Revue: Le « mythique » Mythical Man Month

Une revue en retard de la lecture elle-même déjà un peu tardive de ce livre très connu sur la gestion de projet informatique: Le Mythe du mois-homme par Fred. P. Brooks, 1995 (1ere édition 1975)

J’ai beaucoup entendu parler de ce livre ces dernières années et j’ai été étonné de constater que tout ce qu’on en dit est vrai !
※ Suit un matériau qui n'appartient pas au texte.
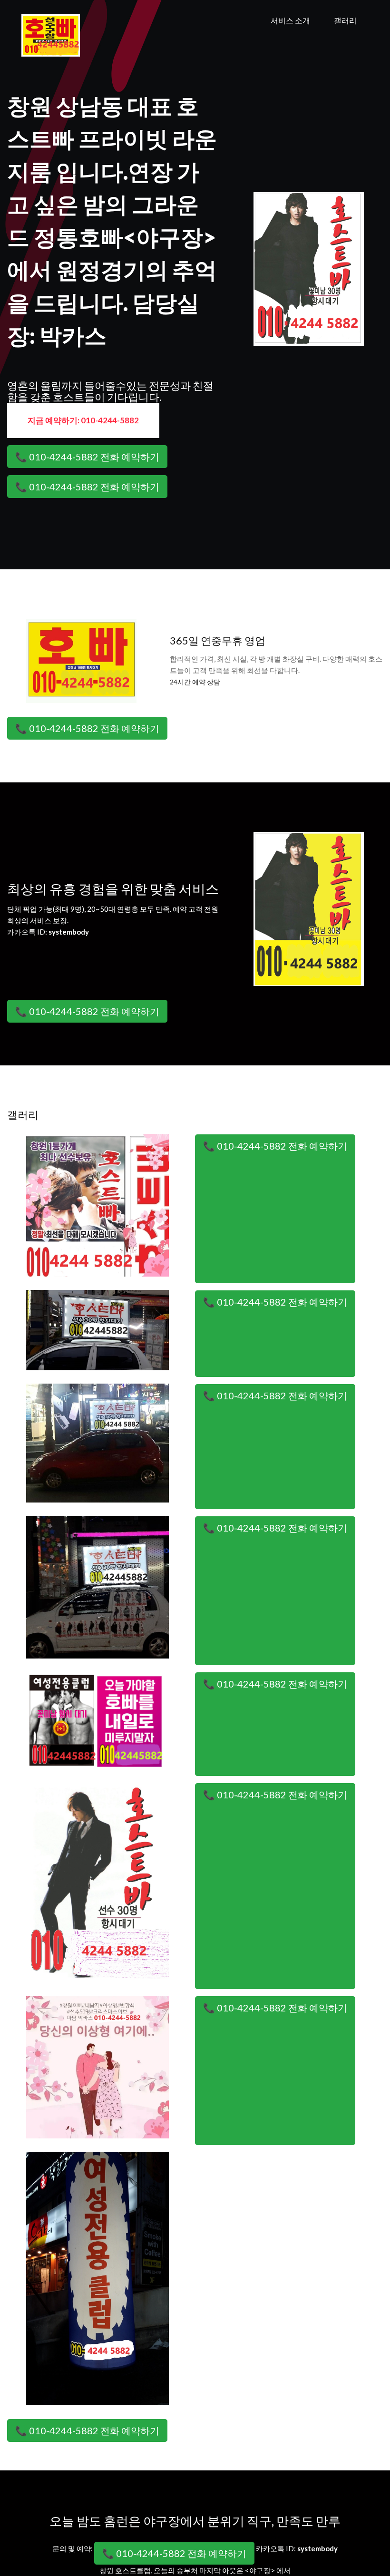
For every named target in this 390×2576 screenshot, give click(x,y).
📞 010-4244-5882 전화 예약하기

Derrière une patine qui est en intéressante pour elle-même et aussi parfaitement attendue pour un livre écrit à l’aube du développement informatique (1975 !) tout semble curieusement actuel: de l’incapacité chronique des développeurs à concevoir les difficultés qui ne manqueront pas de perturber la retranscription de leurs idées sous la forme d’un programme stable, à la tendance naturelle des managers à chercher à faire grossir leurs équipes tout en négligeant les gains de performance atteignables par une meilleure circulation de l’information et la mise à disposition de meilleurs outils pour leurs équipes, tout y est !

Un autre point particulièrement intéressant: dans l’édition de 1995 l’auteur rajoute des observations qui lui permettent de répondre à ses premières critiques, de confirmer certaines de ses affirmations et de pointer à certaines de ses erreurs. Le livre contient sa propre revue !

Inutile de préciser que ce livre est incontournable pour ceux qui sont intéressé par la gestion de projet logiciel, et malgré cela, le premier aspect qui m’a plu réside dans la justesse avec laquelle l’auteur caractérise le « plaisir de programmer »:

  • la joie de fabriquer quelque chose
  • la joie de faire quelque chose d’utile
  • la fascination pour les puzzles
  • la joie d’apprendre en permanence
  • la joie de travailler de la matière qui est essentiellement de la « pensée pure »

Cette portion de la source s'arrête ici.